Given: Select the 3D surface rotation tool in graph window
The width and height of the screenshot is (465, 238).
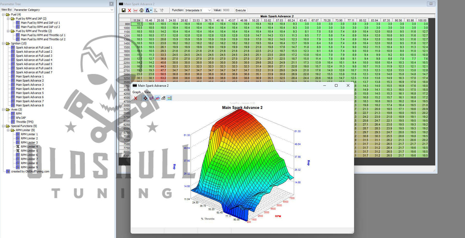Looking at the screenshot, I should click(145, 98).
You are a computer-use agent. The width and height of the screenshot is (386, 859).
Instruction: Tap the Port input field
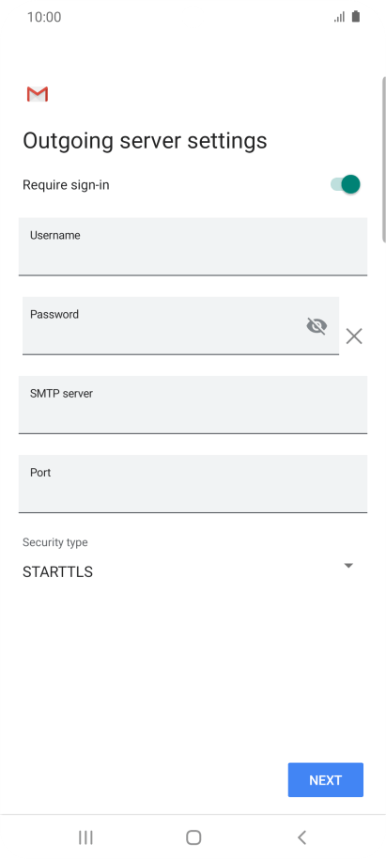(193, 484)
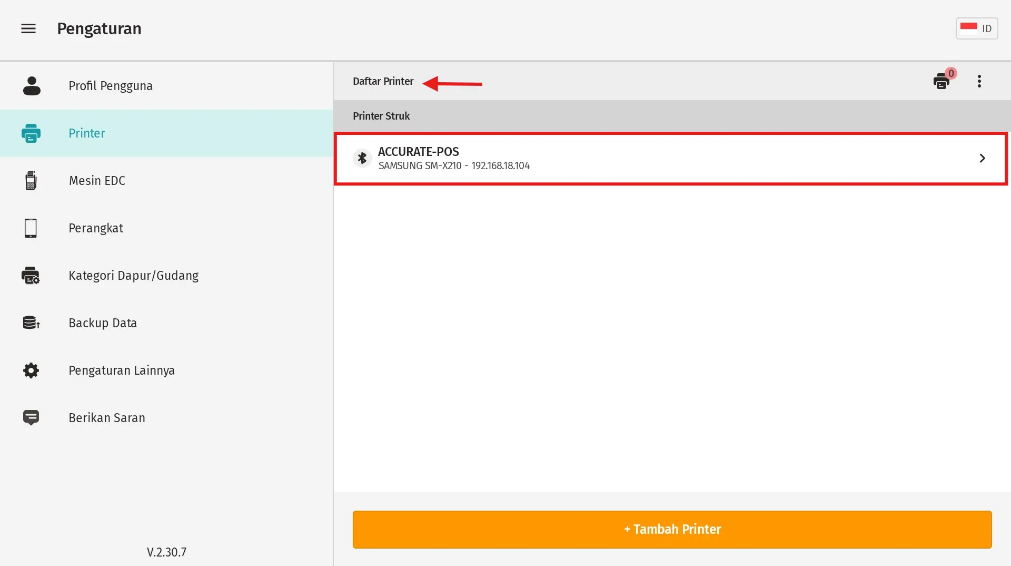Click the Profil Pengguna person icon
1011x566 pixels.
pos(32,86)
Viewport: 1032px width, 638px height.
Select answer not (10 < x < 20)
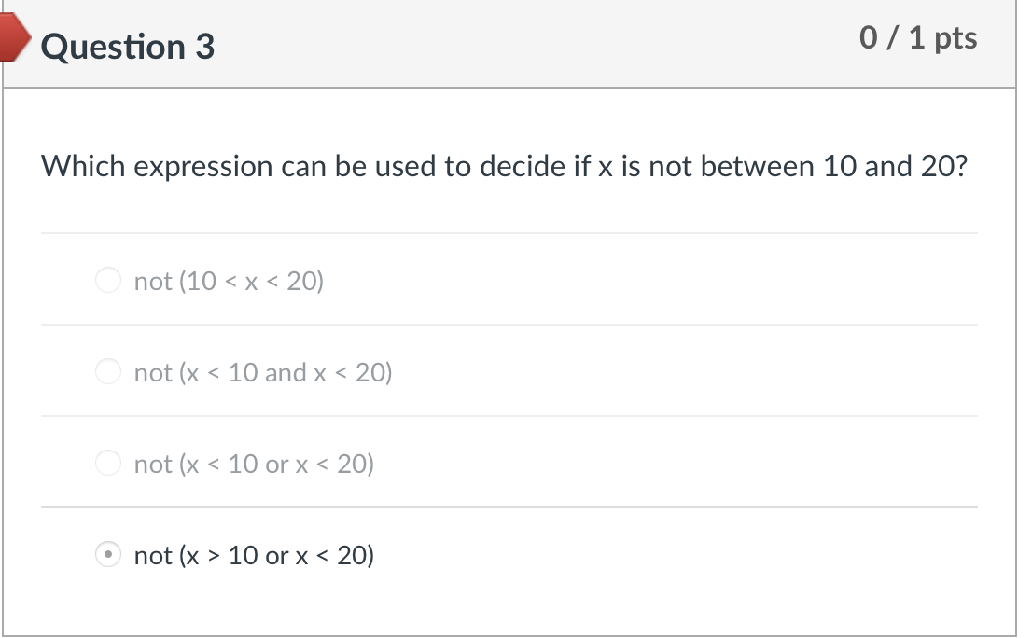(229, 280)
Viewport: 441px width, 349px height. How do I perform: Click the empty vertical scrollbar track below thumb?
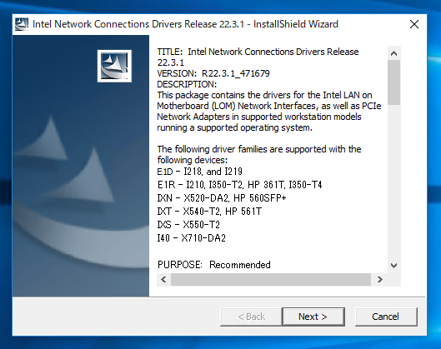click(394, 182)
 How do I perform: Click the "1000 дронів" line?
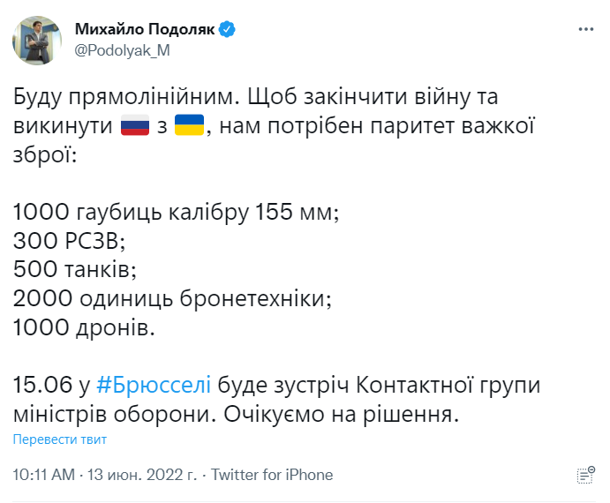pyautogui.click(x=84, y=328)
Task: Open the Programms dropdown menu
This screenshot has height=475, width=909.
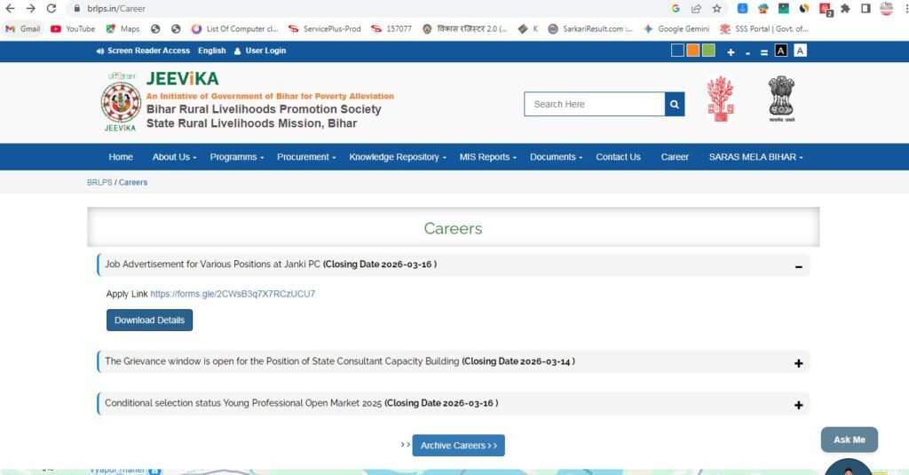Action: [237, 157]
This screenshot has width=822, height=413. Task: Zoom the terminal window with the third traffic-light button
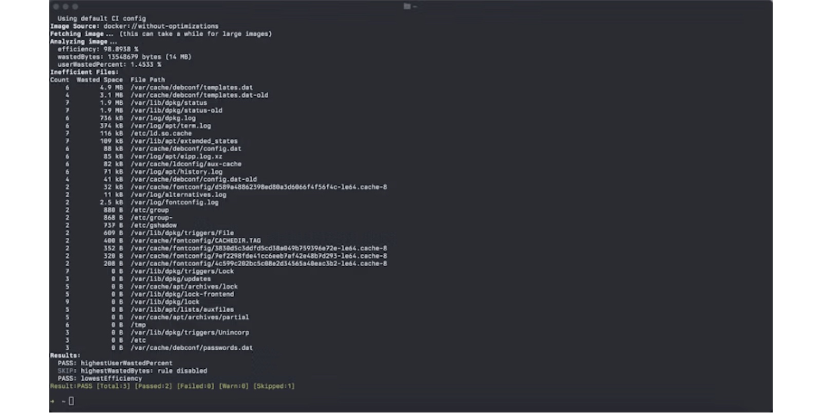76,7
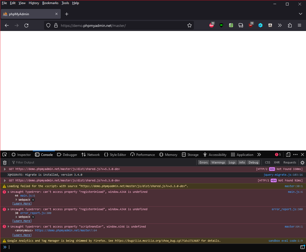Open the History menu

click(34, 3)
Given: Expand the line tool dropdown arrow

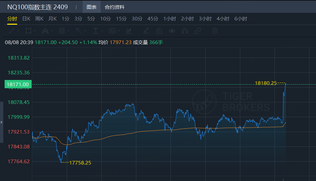Looking at the screenshot, I should click(18, 31).
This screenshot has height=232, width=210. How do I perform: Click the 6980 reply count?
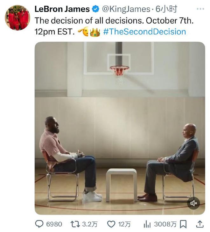(54, 224)
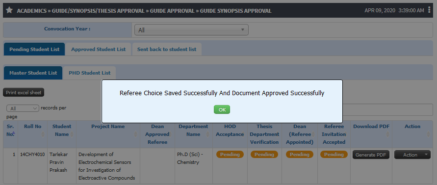Open Sent back to student list tab
437x185 pixels.
click(167, 49)

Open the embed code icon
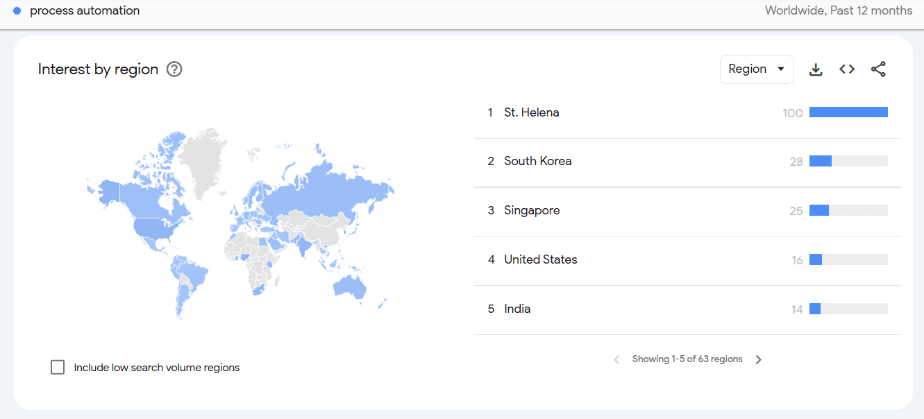tap(847, 69)
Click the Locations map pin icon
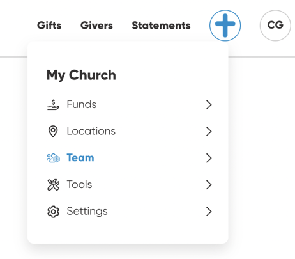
====
_EXERCISE OBJECTIVE_:
In the answer, include exactly the lines from the top of the entries through the line containing "Viewport: 1032px width, 638px height.", and nothing else, not even the pictures.

_WRITTEN ANSWER_:
Given: Select the 3D surface rotation tool in graph window
The width and height of the screenshot is (465, 238).
Looking at the screenshot, I should click(145, 98).
You are a computer-use agent. The width and height of the screenshot is (386, 859).
Instruction: Tap the Port input field
(193, 484)
Click the Profil Pengguna person icon
1011x566 pixels.
pos(32,86)
Viewport: 1032px width, 638px height.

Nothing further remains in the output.